In many ways, IT as a Service, CI, and CD are not only about the application but also the infrastructure as code developed around that application. If there is limited infrastructure as code due to cost and other considerations (such as a traditional application), then the resiliency needs to be found elsewhere, generally within the cloud or within the management tools used to manage the hybrid cloud. Tools such as HotLink, CloudVelox, Virtustream, and others. Tools that will improve the resiliency of your hybrid cloud by either moving data between clouds, or by allowing you to use tools that understand herding your cattle vs. killing your cattle.
Or it may be possible to gain the ability to herd your cattle by employing clouds that understand that modern data centers are no longer about killing systems, but are about migrating workloads, such as those from VMware vCloud Air, any other based on VMware vSphere, or ones that have Live Migration enabled within Xen, KVM, or Hyper-V. While the infrastructure is not pets, it is a fence that occasionally needs to be repaired. Herding your cattle from pasture to pasture is far better than killing them all and starting over.
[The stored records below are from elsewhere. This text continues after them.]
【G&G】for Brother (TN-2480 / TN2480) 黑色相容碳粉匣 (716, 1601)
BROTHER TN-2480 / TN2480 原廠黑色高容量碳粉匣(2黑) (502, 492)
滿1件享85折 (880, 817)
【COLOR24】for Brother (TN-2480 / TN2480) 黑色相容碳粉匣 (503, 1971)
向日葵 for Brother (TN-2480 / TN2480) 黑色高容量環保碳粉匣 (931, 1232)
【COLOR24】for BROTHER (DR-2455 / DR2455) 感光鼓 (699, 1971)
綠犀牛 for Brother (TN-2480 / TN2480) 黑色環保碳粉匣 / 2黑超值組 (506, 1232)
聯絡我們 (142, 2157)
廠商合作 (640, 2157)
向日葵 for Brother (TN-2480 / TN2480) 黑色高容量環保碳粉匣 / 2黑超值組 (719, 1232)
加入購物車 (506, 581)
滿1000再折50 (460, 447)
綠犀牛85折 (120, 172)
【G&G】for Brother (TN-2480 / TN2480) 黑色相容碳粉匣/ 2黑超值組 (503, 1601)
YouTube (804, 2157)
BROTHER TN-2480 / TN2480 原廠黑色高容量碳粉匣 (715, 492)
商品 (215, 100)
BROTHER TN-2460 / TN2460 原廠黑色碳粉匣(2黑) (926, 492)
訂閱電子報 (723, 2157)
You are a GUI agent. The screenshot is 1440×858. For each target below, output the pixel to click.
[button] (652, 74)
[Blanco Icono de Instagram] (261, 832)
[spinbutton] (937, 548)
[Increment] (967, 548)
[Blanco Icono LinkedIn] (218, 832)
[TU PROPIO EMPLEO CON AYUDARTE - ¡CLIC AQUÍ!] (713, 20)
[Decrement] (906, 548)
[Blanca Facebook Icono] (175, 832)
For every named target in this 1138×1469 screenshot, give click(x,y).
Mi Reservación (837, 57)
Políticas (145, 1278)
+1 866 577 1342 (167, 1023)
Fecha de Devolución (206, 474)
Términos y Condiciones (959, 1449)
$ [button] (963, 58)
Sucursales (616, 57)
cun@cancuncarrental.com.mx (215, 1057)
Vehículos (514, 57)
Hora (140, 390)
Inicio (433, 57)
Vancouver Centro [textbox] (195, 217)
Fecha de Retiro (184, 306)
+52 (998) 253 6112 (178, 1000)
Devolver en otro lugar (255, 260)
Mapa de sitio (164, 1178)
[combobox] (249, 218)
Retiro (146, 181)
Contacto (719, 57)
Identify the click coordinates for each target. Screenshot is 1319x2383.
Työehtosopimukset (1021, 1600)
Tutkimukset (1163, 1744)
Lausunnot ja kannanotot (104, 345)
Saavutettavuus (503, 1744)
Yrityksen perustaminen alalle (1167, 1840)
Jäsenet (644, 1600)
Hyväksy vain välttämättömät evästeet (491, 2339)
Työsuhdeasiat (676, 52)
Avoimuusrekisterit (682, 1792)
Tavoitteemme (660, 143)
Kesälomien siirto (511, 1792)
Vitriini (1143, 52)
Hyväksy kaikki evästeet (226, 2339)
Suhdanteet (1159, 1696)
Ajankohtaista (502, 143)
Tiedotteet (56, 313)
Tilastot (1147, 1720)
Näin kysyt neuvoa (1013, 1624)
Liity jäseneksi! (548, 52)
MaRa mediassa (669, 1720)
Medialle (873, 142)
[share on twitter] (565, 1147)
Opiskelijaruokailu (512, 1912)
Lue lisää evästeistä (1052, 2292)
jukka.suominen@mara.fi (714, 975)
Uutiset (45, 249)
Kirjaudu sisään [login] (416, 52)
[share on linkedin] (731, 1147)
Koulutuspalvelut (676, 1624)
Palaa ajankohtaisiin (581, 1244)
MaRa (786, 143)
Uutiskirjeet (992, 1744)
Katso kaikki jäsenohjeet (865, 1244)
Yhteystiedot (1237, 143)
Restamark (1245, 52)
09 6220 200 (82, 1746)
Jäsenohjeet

I wish to herd my cattle, not kill them just because a node is about to fail, an update will be made, or something else is happening to the infrastructure. This would solve one of the hidden dependencies of using the cloud. It would also allow developers to concentrate on workloads and not on reinventing the infrastructure within a distributed environment. That is happening because there is a lack of resiliency in the cloud. This needs to continue, of course, but how do you handle traditional applications within a cloud?